Where is the outrage? The demonstrations? Shouldn’t the women who put on their ‘pussy’ hats to adamantly and stridently speak out for the continued right to remove viable fetuses and kill them just prior to birth strenuously object to someone trying to tell them what to put in their bodies? Unfortunately, people seem to just accept taxes, whether fair and justified or not.
This is just another way for the liberals to raise money. Anyone who thinks they care about you is seriously deluded. They care about the revenues and will vilify anyone who questions them.
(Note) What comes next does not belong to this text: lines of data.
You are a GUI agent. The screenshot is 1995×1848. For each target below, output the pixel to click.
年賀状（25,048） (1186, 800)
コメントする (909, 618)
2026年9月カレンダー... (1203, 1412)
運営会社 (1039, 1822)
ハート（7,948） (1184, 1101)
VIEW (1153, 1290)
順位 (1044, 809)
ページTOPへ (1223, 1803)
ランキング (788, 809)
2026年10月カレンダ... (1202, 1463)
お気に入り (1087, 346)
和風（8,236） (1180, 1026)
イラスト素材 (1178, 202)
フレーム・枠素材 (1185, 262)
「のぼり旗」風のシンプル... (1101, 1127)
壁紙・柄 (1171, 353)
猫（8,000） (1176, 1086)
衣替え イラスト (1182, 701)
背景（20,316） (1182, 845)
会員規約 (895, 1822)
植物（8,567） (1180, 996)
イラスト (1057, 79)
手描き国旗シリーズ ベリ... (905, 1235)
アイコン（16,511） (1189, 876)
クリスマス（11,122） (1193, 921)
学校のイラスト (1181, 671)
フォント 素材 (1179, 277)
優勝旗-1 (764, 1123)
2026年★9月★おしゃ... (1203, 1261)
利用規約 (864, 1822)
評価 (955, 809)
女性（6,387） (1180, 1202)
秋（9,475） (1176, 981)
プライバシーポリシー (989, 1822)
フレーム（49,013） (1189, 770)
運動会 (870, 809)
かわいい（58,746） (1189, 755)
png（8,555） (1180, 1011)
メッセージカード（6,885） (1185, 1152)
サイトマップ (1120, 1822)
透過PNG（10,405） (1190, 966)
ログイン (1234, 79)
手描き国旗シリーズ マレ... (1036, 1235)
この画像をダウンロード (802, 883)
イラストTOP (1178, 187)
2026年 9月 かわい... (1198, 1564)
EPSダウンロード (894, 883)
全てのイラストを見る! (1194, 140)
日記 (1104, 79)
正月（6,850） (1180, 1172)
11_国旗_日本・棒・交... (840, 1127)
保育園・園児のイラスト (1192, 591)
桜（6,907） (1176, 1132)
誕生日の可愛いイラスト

When the government went after cigarettes, I felt we were heading down a slippery slope. If they could excessively tax cigarettes and get people to vilify those who smoked, they would be free to keep increasing those taxes. Make no mistake, there are many more diseases caused by obesity than smoking but at the time it was easier to go after smokers. I said then that if enough people stopped smoking and there were not enough revenues generated they would go after anything they felt was bad for your health. And I was right. If this stands, wait for taxes to be put on other items containing sugar. And, other cash-strapped municipalities will follow the lead of Philadelphia.
I was born and raised in Philadelphia. It was a beautiful old and historically important city. Independence Hall, where the Declaration of Independence was signed is in Philadelphia. The Liberty Bell is in Philadelphia. Benjamin Franklin, George Washington, Betsy Ross and many other founders worshipped at Old Christ Church. But, under decades of liberal administrations, the city has deteriorated to the point where when I visited a few years ago I didn’t even recognize the neighborhood around LaSalle University or Central High School. This tax certainly won’t help the situation because it will be squandered like the Philadelphia city wage tax and the incredible amount of money collected from other counties in Pennsylvania and sent to Philadelphia to support a school system which is failing their students in a spectacular fashion.
The swamp in Philadelphia needs to be drained just like the swamp in Washington. As for me, I’m off to have a Pepsi.